• TASK DESCRIPTION: Report only the number of lines in the records that contain the word "computer".

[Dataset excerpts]
+++++
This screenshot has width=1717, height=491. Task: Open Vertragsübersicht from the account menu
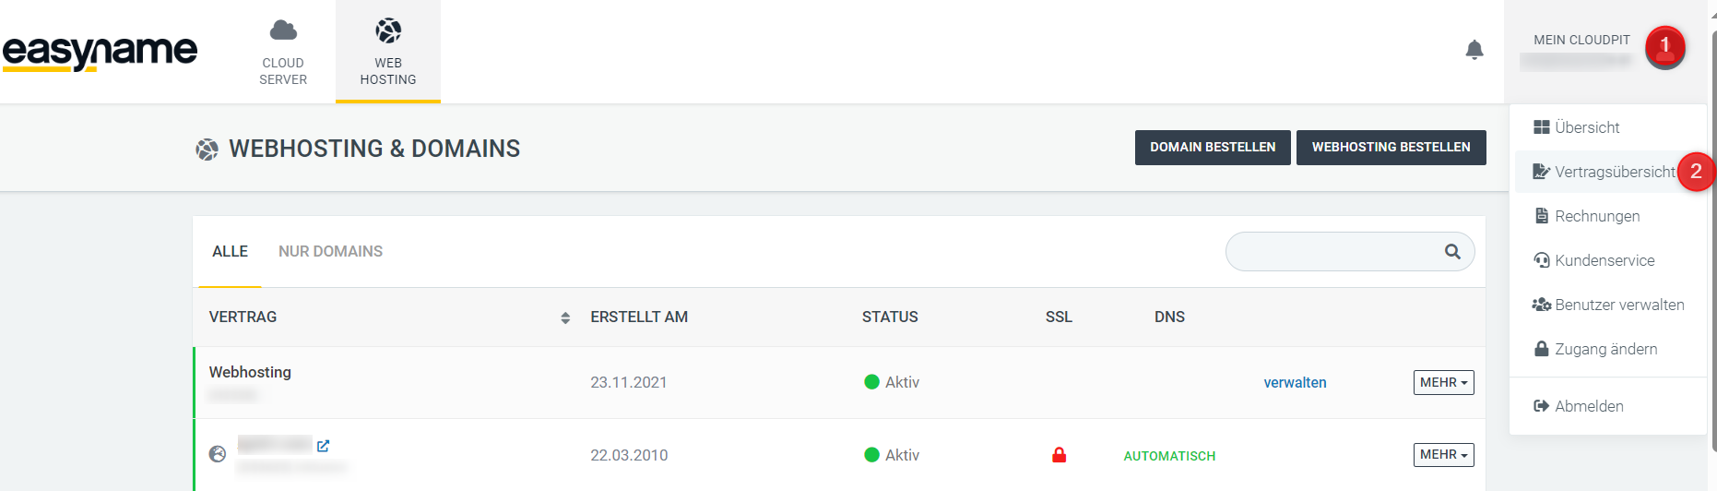click(1614, 172)
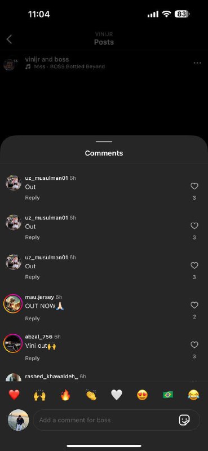Insert the white heart emoji
This screenshot has height=451, width=208.
pyautogui.click(x=117, y=395)
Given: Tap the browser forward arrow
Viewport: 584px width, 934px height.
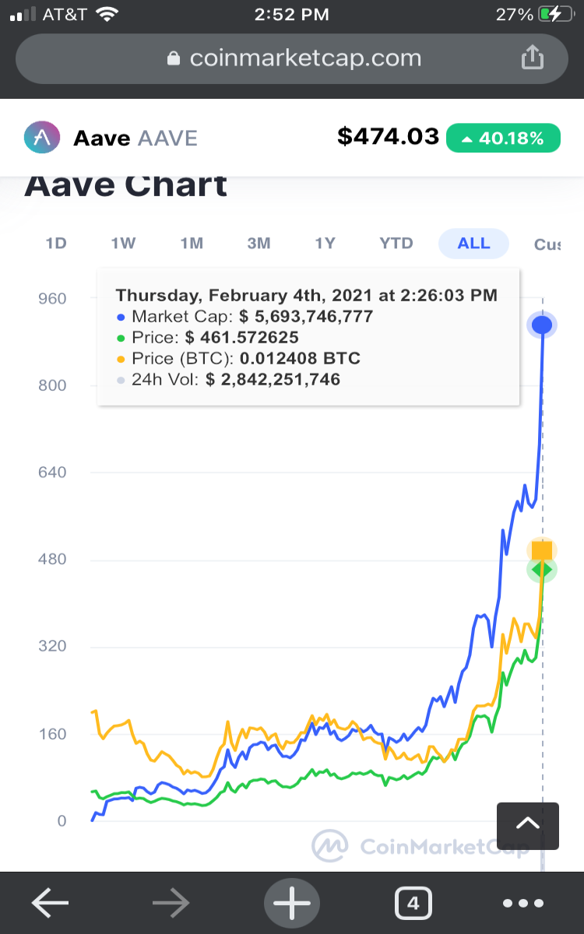Looking at the screenshot, I should [x=171, y=903].
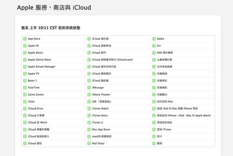Click the Apple 服務、商店與 iCloud page heading
Image resolution: width=233 pixels, height=156 pixels.
point(54,8)
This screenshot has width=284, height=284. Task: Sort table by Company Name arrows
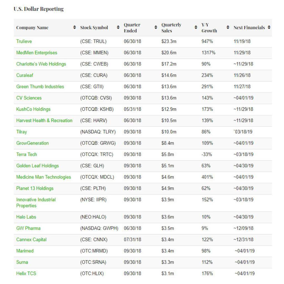74,28
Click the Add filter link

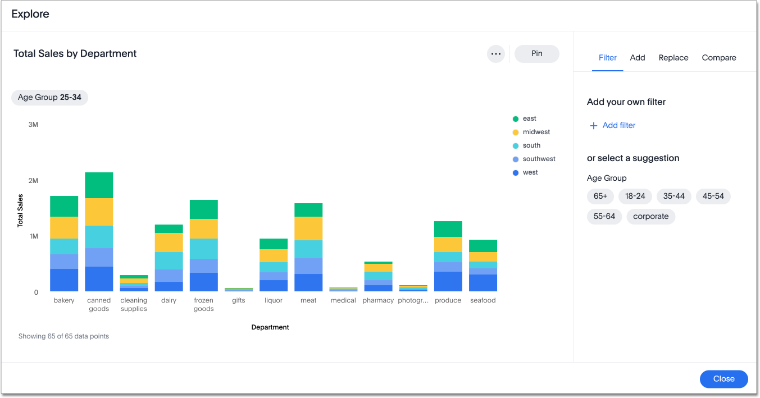(x=618, y=126)
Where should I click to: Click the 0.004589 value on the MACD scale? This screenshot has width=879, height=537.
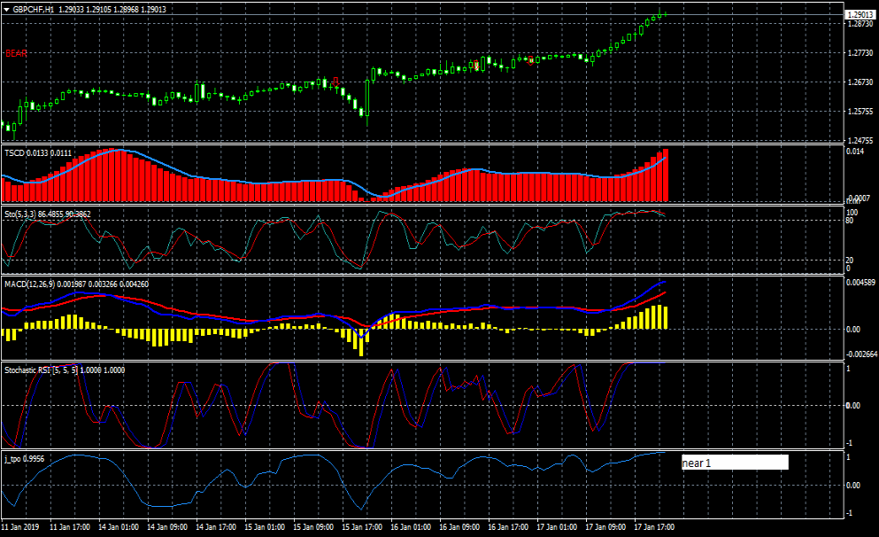tap(860, 284)
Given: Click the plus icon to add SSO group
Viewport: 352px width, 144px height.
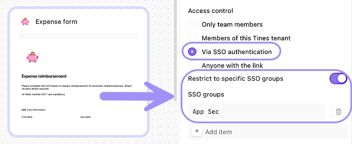Looking at the screenshot, I should tap(197, 131).
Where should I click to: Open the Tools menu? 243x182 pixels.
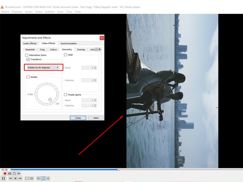(60, 12)
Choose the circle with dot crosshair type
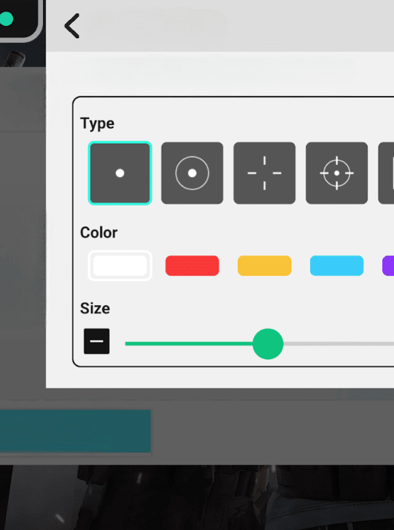394x530 pixels. pyautogui.click(x=192, y=173)
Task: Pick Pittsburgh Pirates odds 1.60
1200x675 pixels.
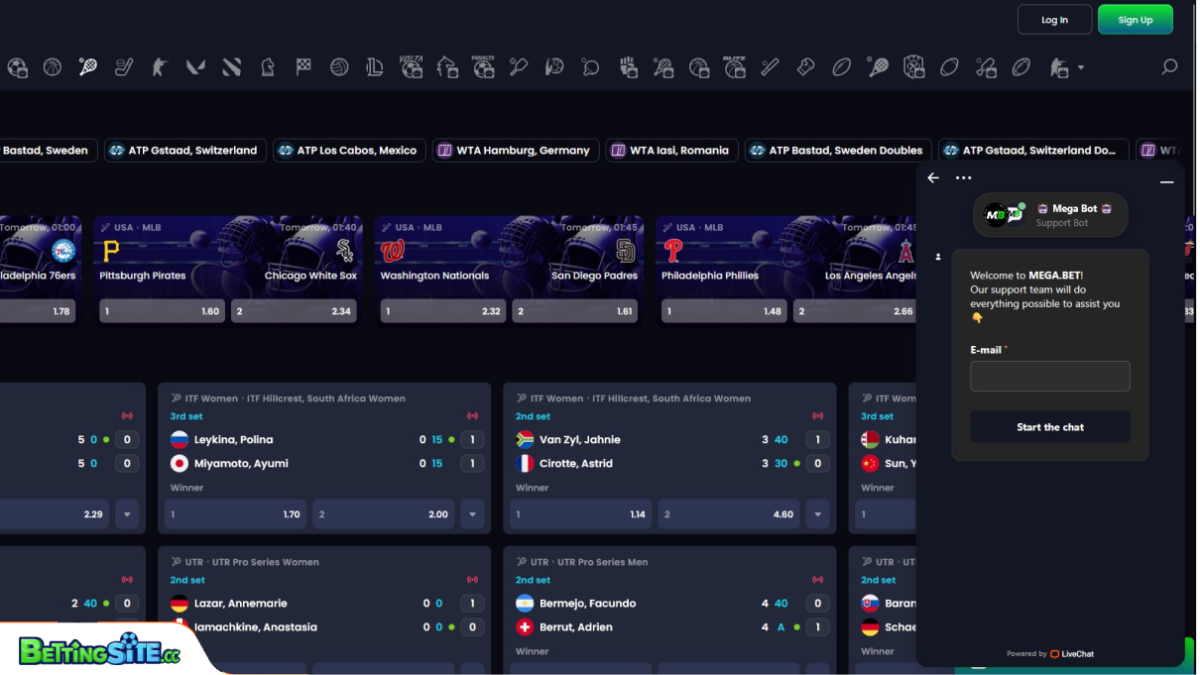Action: click(x=162, y=311)
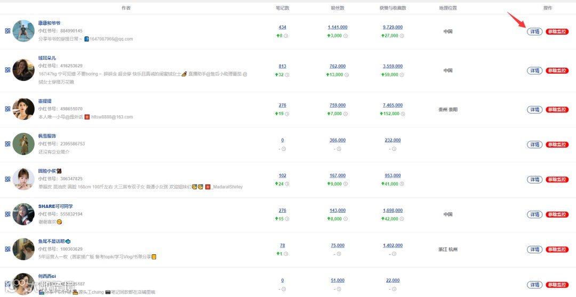Viewport: 576px width, 297px height.
Task: Remove monitoring for 鱼尾不是话唠
Action: click(x=557, y=250)
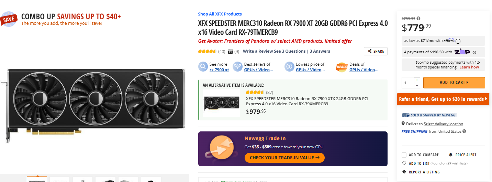The height and width of the screenshot is (182, 492).
Task: Open the Affirm info icon
Action: (x=458, y=41)
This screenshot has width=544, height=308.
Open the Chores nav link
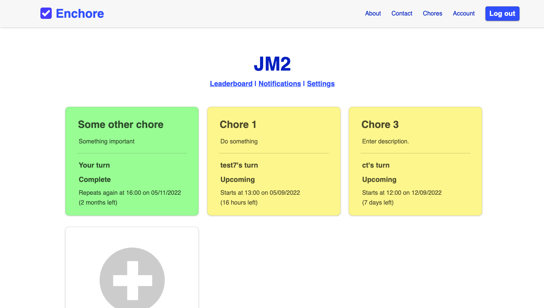[x=432, y=14]
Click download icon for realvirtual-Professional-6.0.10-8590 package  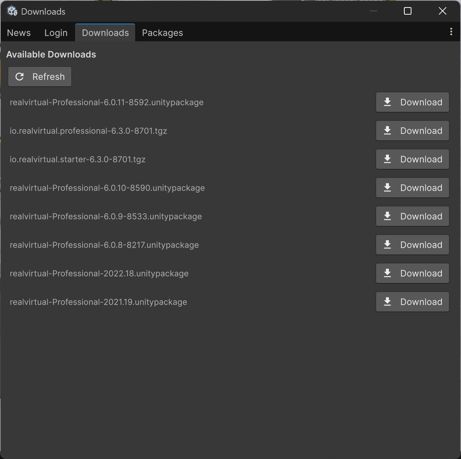(387, 188)
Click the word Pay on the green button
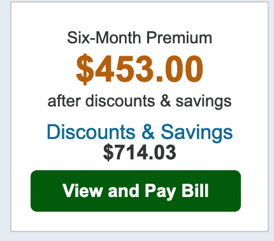This screenshot has width=274, height=241. pyautogui.click(x=160, y=192)
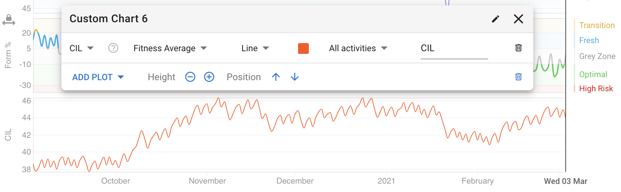
Task: Open the ADD PLOT menu
Action: coord(98,77)
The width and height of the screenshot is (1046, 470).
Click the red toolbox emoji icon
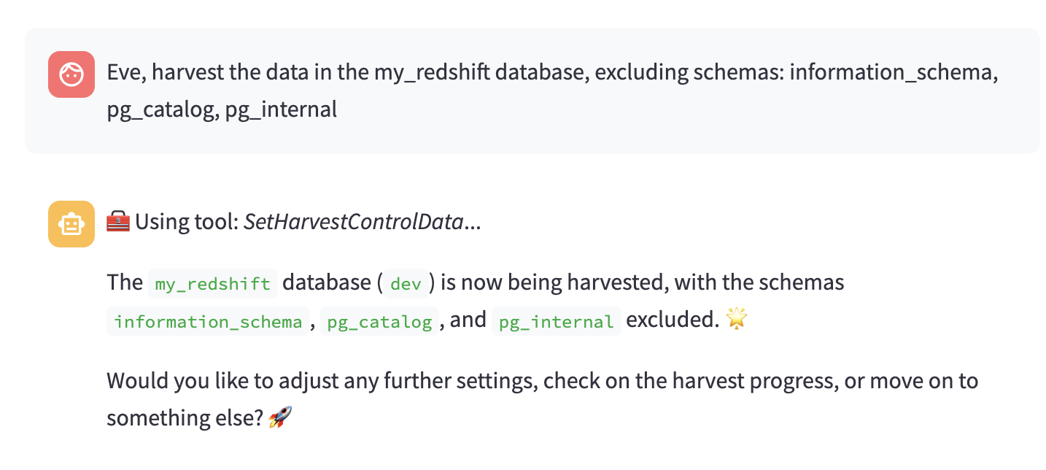coord(118,222)
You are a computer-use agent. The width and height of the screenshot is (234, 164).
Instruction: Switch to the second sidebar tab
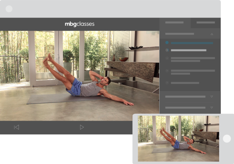pos(206,23)
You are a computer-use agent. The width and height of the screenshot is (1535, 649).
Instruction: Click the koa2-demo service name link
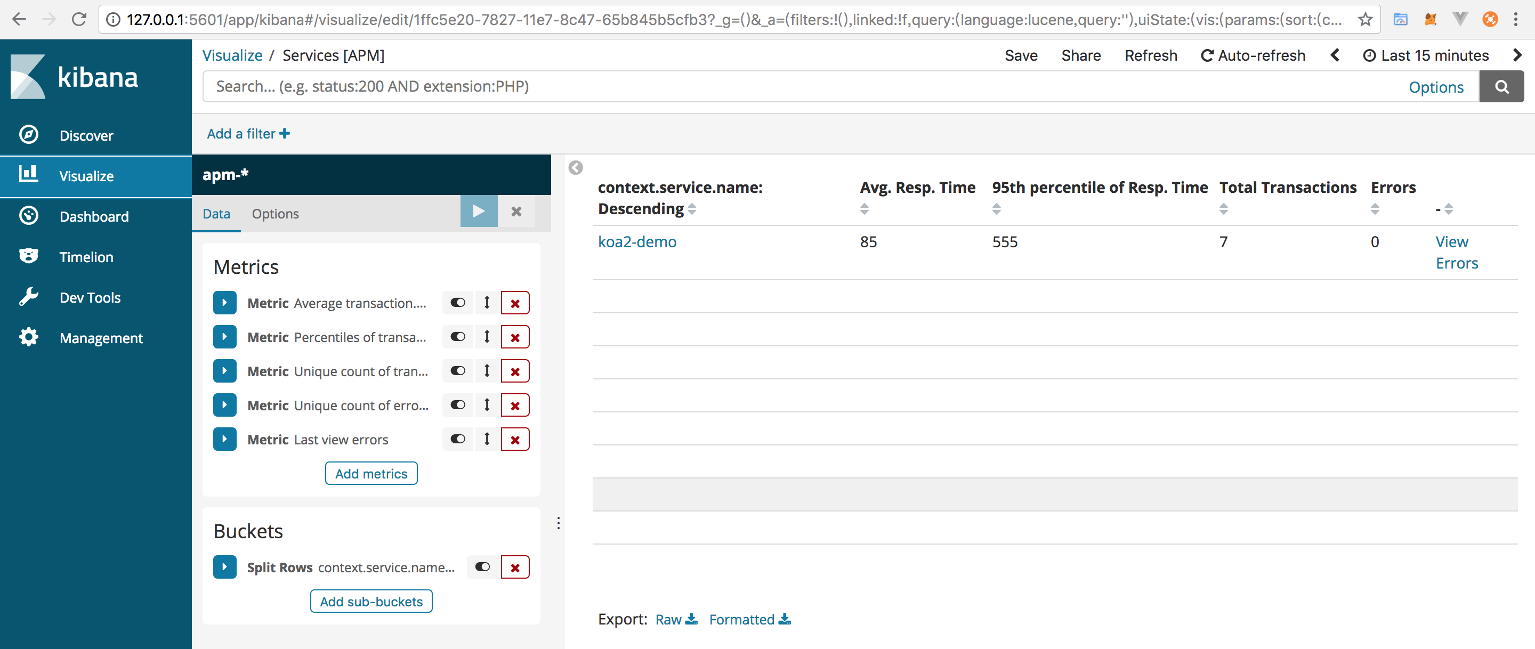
+++++
• SOLUTION TO THE EXERCISE: 2